The conclusion by the Department of Transportation’s inspector general was noted in a letter to three Republican lawmakers who requested an inquiry into the 2009 removal of Amtrak Inspector General Fred Weiderhold.
DOT Inspector General Calvin L. Scovell III reviewed nearly 7,000 pages of correspondence and interviewed Amtrak staff, according to the report, first reported by the Washington Times.
“Amtrak does not appear to have given adequate consideration to Congress’ role with respect to inspectors general,” Scovell wrote. “Although the Amtrak board was aware of congressional interest and considered consulting Congress prior to its decision, it elected not to and treated the decision to replace its inspector general in the same manner as any other Amtrak senior executive.”
Amtrak spokesman Steven Kulm said the DOT’s letter “speaks for itself,” but he declined further comment. It was unclear whether Amtrak would face repercussions from the action.
According to Federal Eye’s Ed O’Keefe, Weiderhold unexpectedly retired in July 2009 after alleging that the rail agency's executives botched his internal investigations.
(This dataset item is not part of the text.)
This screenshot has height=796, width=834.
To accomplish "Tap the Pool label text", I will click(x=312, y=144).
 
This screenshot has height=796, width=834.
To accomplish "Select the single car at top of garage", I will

The retirement came amid several unrelated incidents involving potential interference with federal watchdog investigations and after President Obama fired Gerald Walpin, the inspector general for the government's community service agency.
Scovell’s report follows an inquiry released last year by Republican Sen. Charles E. Grassley (Iowa) and Rep. Darrell Issa (Calif.) that accused Amtrak of violating federal rules in Weiderhold’s firing. They said he was targeted because he had exposed waste and fraud.